# LOTM - August 2019 (alpine0000)



## Ware (Jan 28, 2017)

We are now accepting nominations for August 2019 LOTM!

Go ahead and nominate one mem







ber journal that has caught your eye!

When nominating, please link to both the member's lawn journal and the one photo that you want to appear below.

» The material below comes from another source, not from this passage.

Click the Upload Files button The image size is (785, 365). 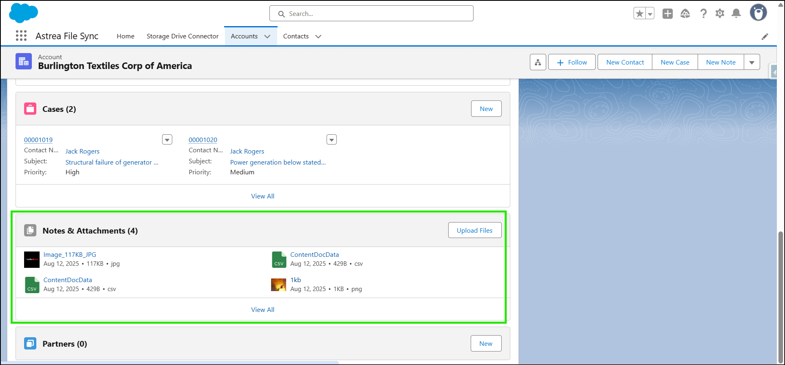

Photo submissions must be current (taken within the last month), nominees must not have won LOTM within the last 12 months, and self nominations are not permitted.

August 2019 Nominations:

1) trc - Lawn Journal










2) Austinite - Lawn Journal










3) ctrav - Lawn Journal










4) tcorbitt20 - Lawn Journal










5) alpine0000 - Lawn Journal










6) SNOWBOB11 - Lawn Journal


----------



## Ware (Jan 28, 2017)

I nominate @trc's Emerald Zoysia and magnificent landscaping...

trc - Lawn Journal


----------



## tcorbitt20 (Aug 31, 2018)

I'll nominate @Austinite. He's doing a great job.

Lawn Journal



By the way, @Ware, I was glued to my seat for that whole sprinkler video.


----------



## Two9tene (May 27, 2018)

It's not always about the stripes gentlemen. My man @ctrav has been turning his lawn into a prized piece and he has earned his way into the LOTM slot. Just take a look at his journal! This is a well deserved nomination and hopefully a W in his book! He is beyond active in the TLF community as well as his geographical community!

Lawn Journal


----------



## Sbcgenii (May 13, 2018)

*tcorbitt20*
I have never seen Bermuda that looks this healthy in a close up. Journal below
https://thelawnforum.com/viewtopic.php?f=26&t=5887&start=180


----------



## tcorbitt20 (Aug 31, 2018)

Thanks @Sbcgenii


----------



## rob13psu (May 20, 2018)

I nominate @alpine0000










Lawn Journal


----------



## ctrav (Aug 18, 2018)

Two9tene said:


> It's not always about the stripes gentlemen. My man @ctrav has been turning his lawn into a prized piece and he has earned his way into the LOTM slot. Just take a look at his journal! This is a well deserved nomination and hopefully a W in his book! He is beyond active in the TLF community as well as his geographical community!
> 
> Lawn Journal


I don't have the words to express my gratitude for this nomination. My lawn has certainly been a journey and yet there is so much more to do. Win lose or draw I am honored to have my name mentioned in this community...THANK YOU!!!


----------



## Harts (May 14, 2018)

I'm nominating @SNOWBOB11. He's come along way with his reno (and he's Canadian).

Lawn Journal


----------



## SNOWBOB11 (Aug 31, 2017)

@Harts Thanks man. This is the first time I've been nominated. Pretty awesome.


----------



## friscolawner (Sep 24, 2018)

tcorbitt20


----------



## Austinite (Oct 4, 2018)

Woah! Never thought id end up here! Thabk you very much @tcorbitt20 !! Really appreciate the nomination! Thanks all.


----------



## ctrav (Aug 18, 2018)

Austinite said:


> Woah! Never thought id end up here! Thabk you very much @tcorbitt20 !! Really appreciate the nomination! Thanks all.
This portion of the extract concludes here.